WHAT IS NEEDED >> Skip every picture and copy only the lines from the one containing "This screenshot has width=1568, height=752." to the final line of the records below.

==== PROVIDED RECORDS ====

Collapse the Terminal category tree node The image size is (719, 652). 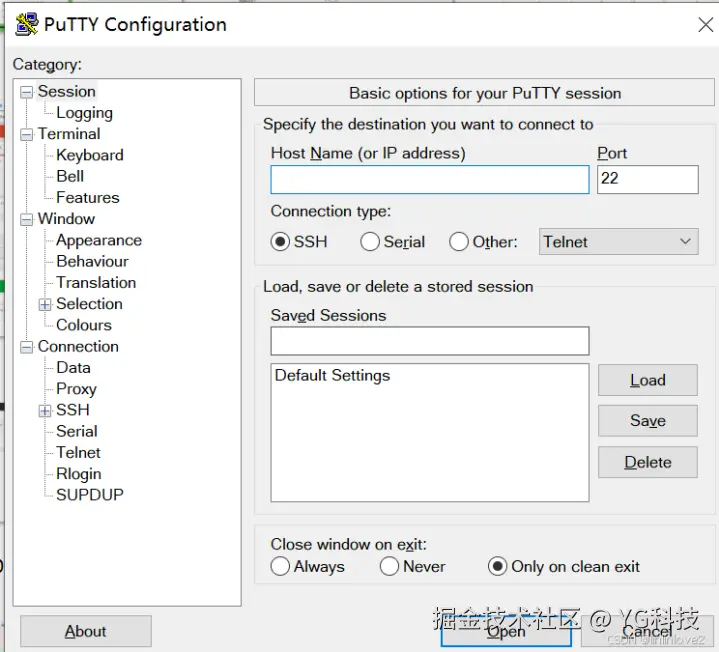27,135
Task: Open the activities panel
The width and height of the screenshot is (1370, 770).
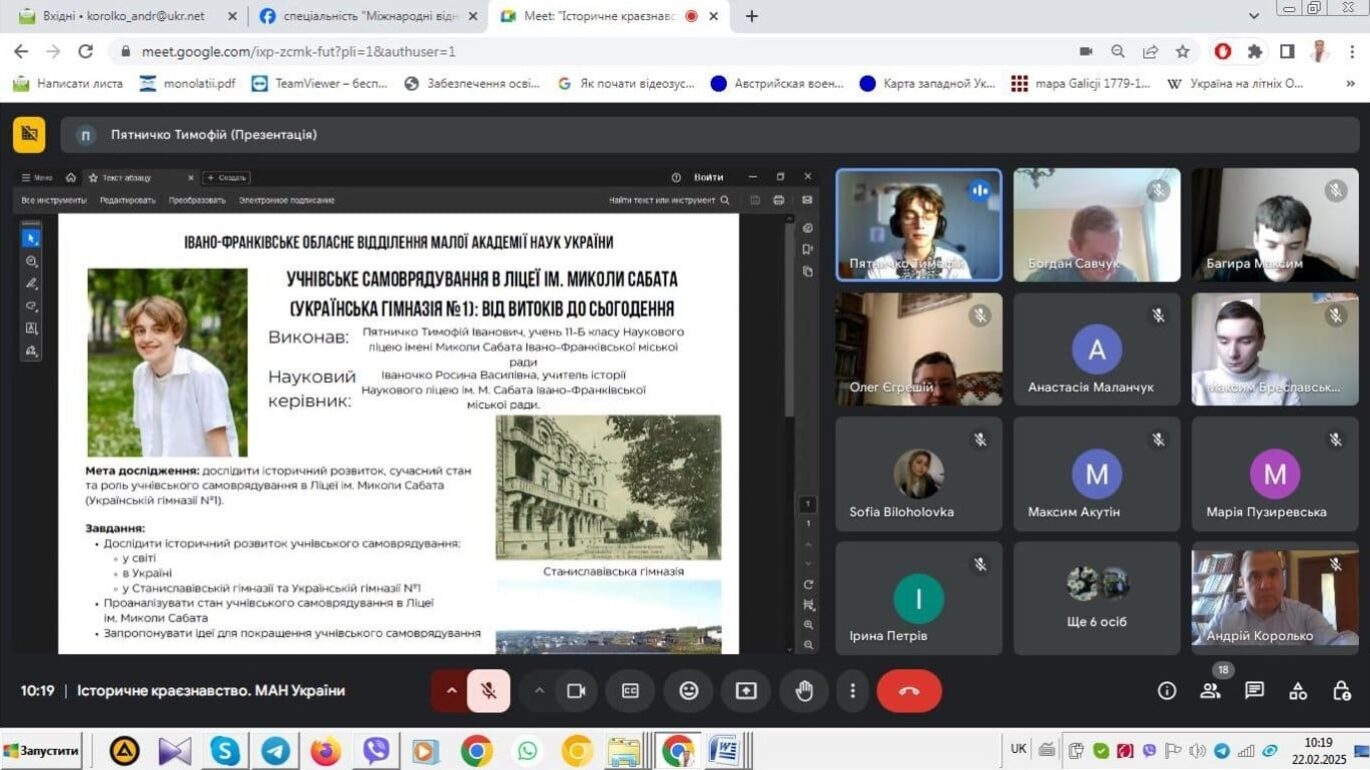Action: tap(1298, 691)
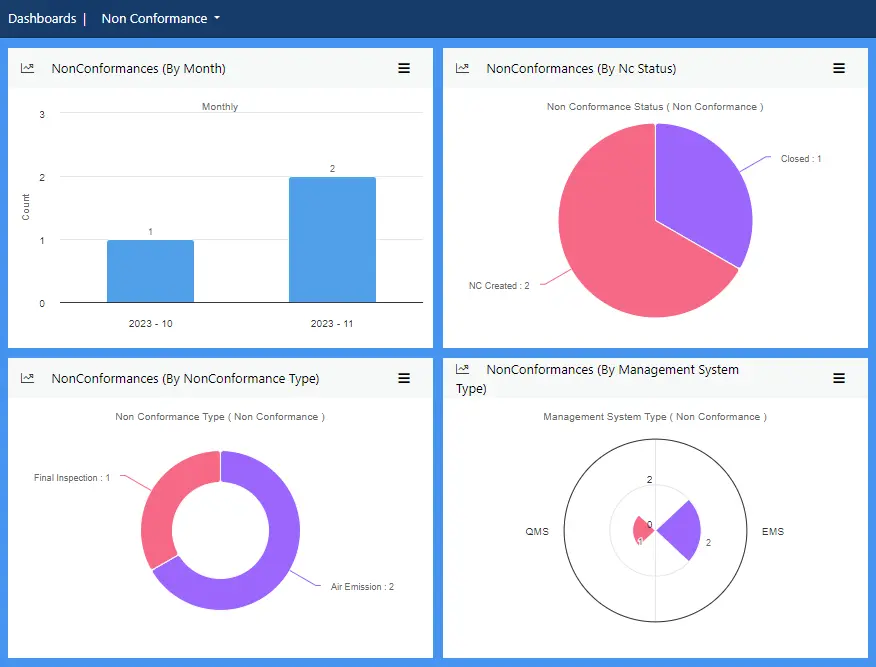Open hamburger menu for NonConformances By Month

coord(404,68)
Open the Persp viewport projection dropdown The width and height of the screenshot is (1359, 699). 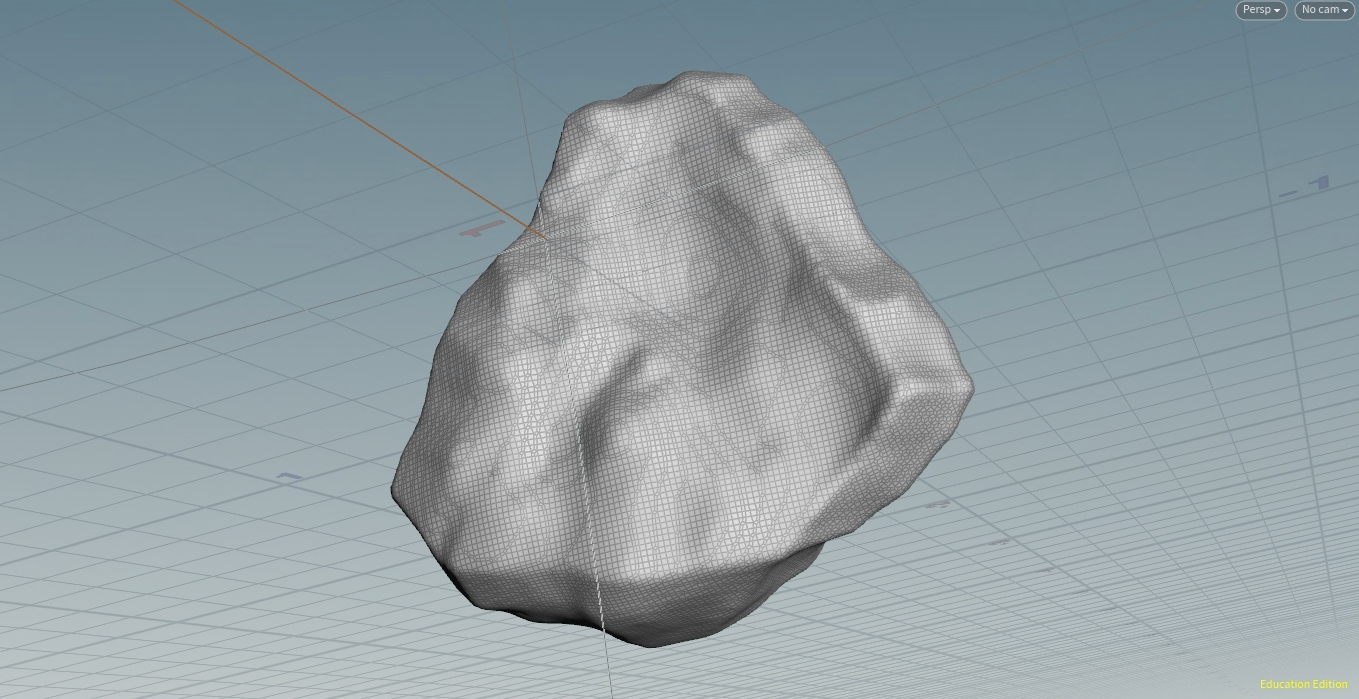pos(1260,10)
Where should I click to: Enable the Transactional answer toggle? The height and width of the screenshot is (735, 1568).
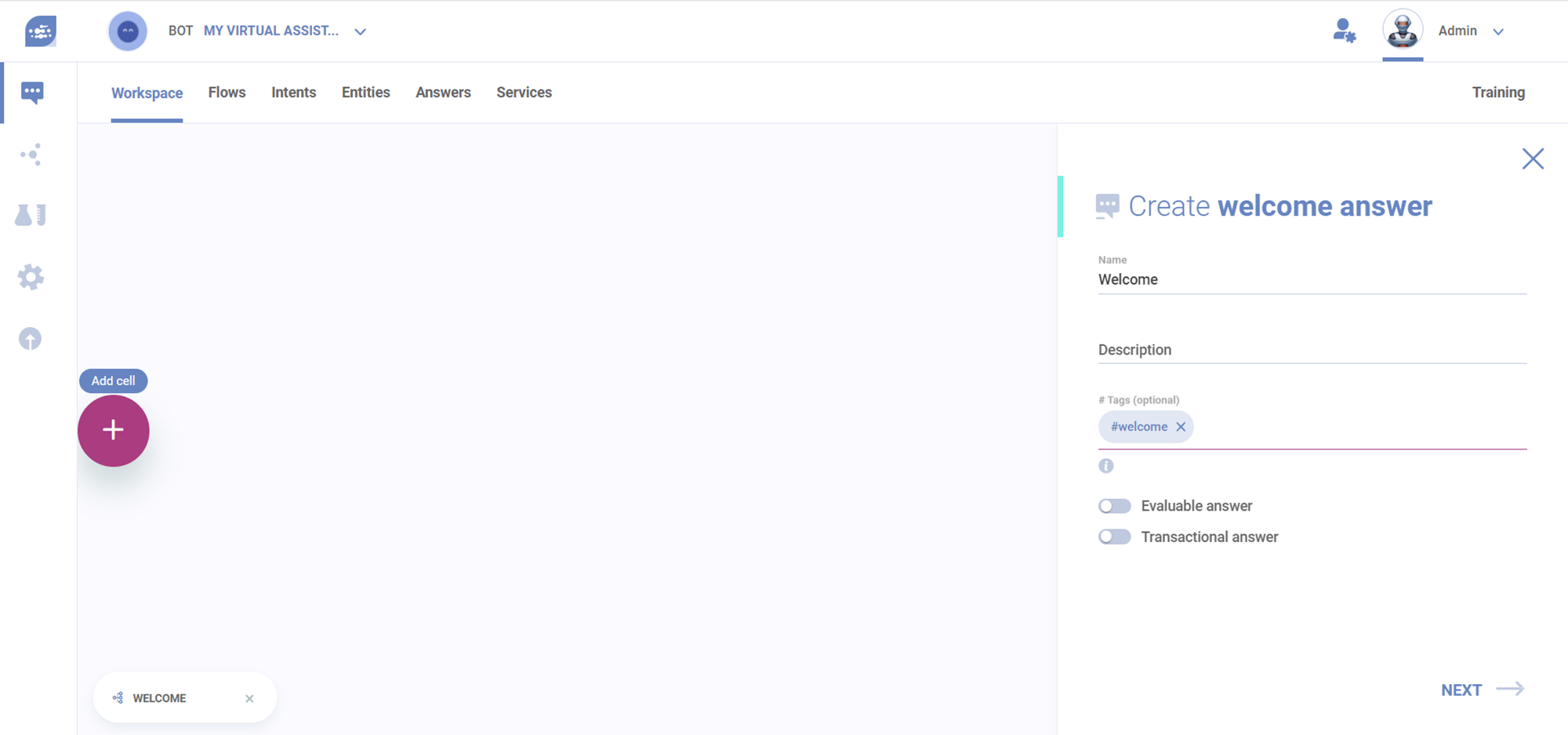pos(1114,537)
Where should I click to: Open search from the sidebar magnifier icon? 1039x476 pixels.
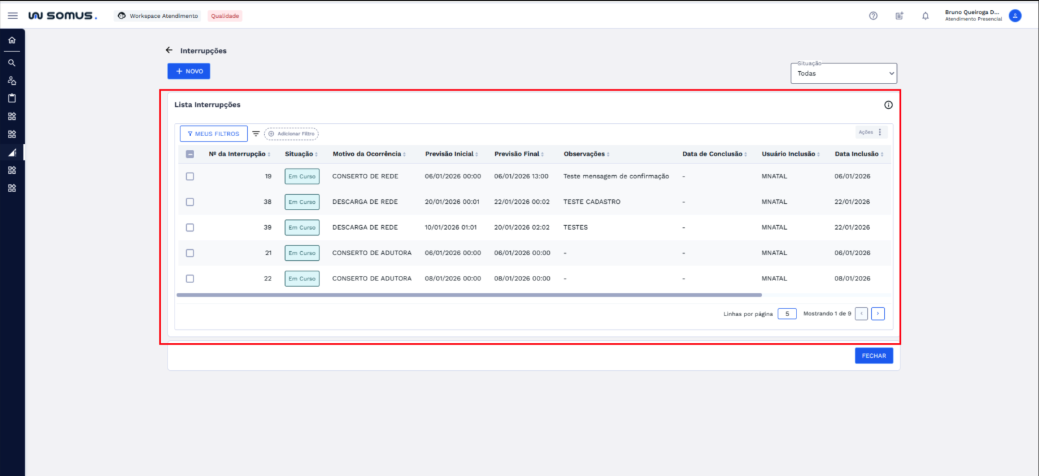(12, 62)
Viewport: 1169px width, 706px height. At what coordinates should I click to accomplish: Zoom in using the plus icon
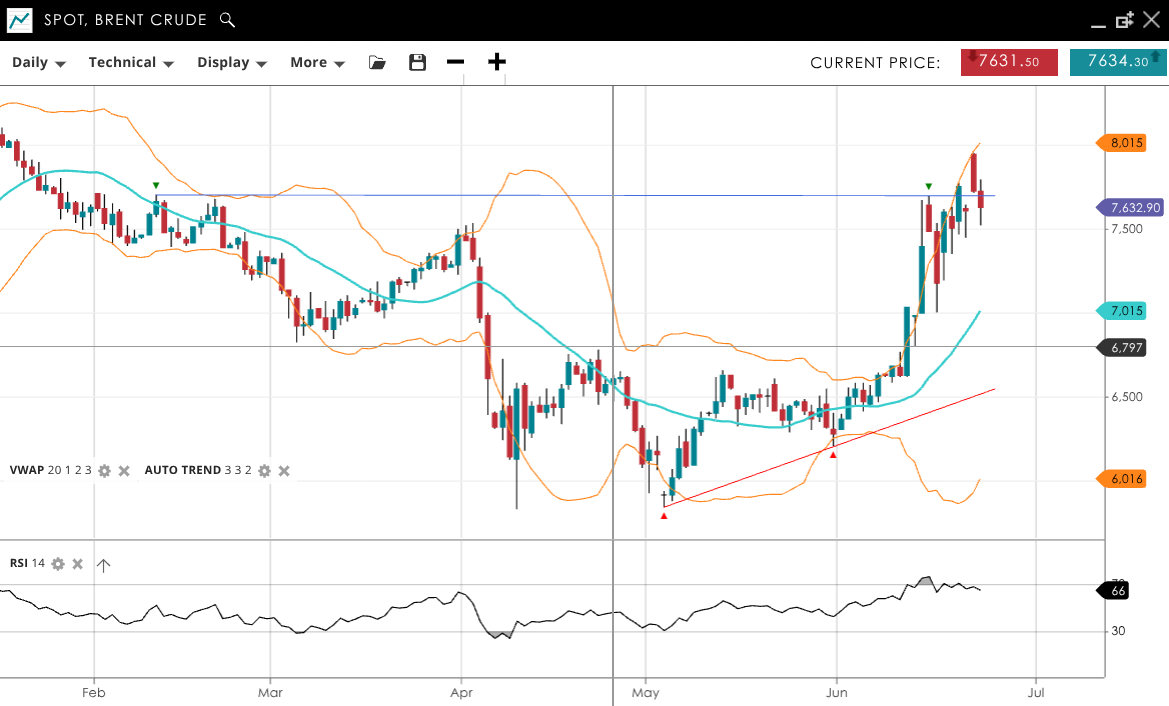coord(497,62)
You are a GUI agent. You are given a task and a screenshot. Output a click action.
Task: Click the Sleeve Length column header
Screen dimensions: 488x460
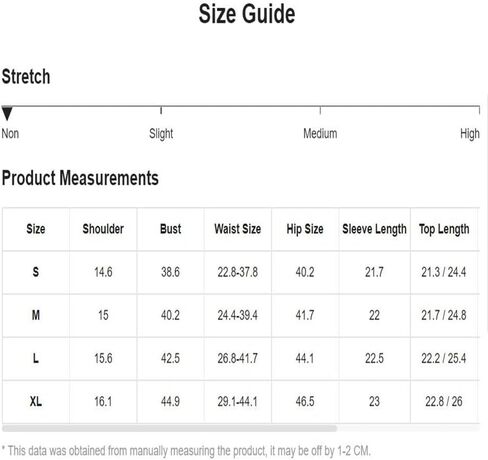[374, 229]
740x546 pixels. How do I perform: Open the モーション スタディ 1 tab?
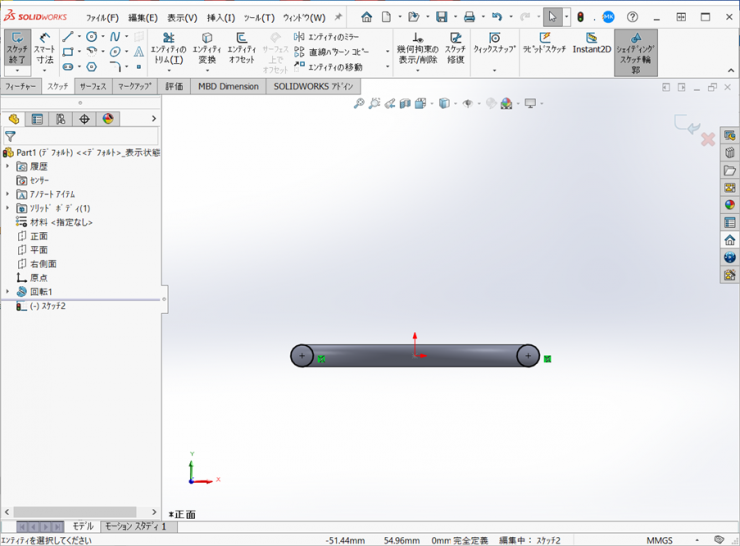136,526
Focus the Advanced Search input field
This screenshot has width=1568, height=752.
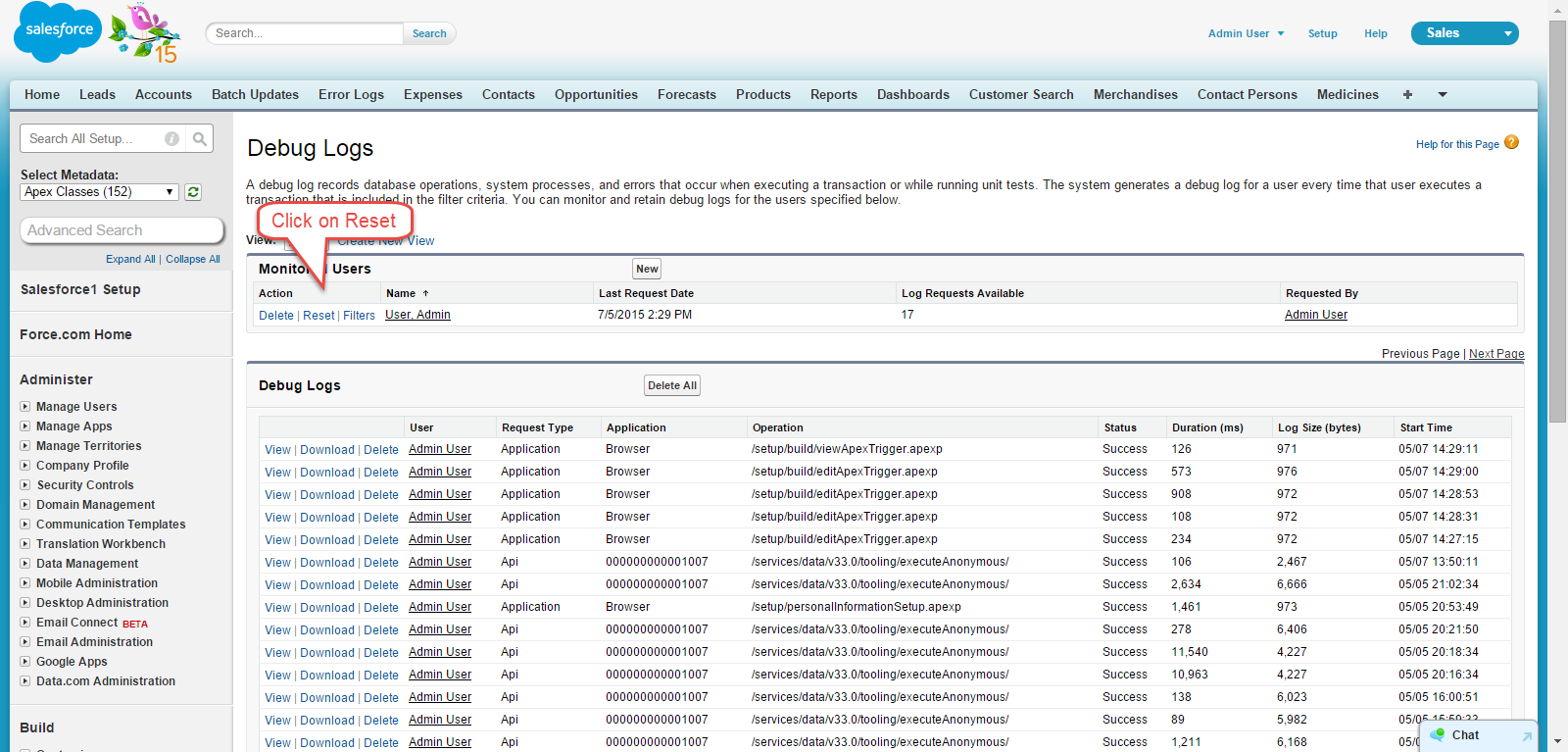point(122,230)
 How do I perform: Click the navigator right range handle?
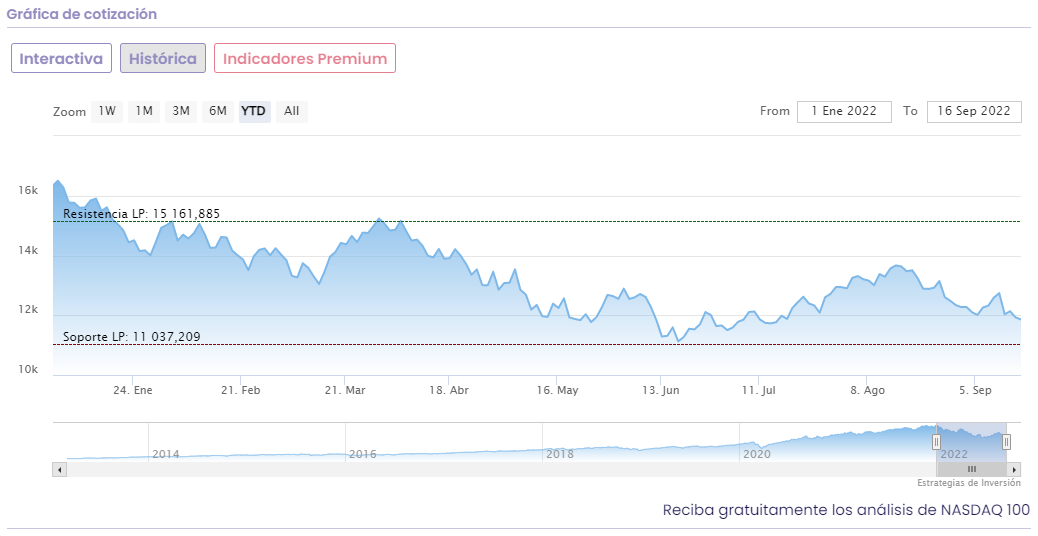(x=1006, y=442)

====

EXERCISE SOLUTION >>
This screenshot has width=1568, height=752.
point(122,230)
 How do I perform: Click the navigator right range handle?
(x=1006, y=442)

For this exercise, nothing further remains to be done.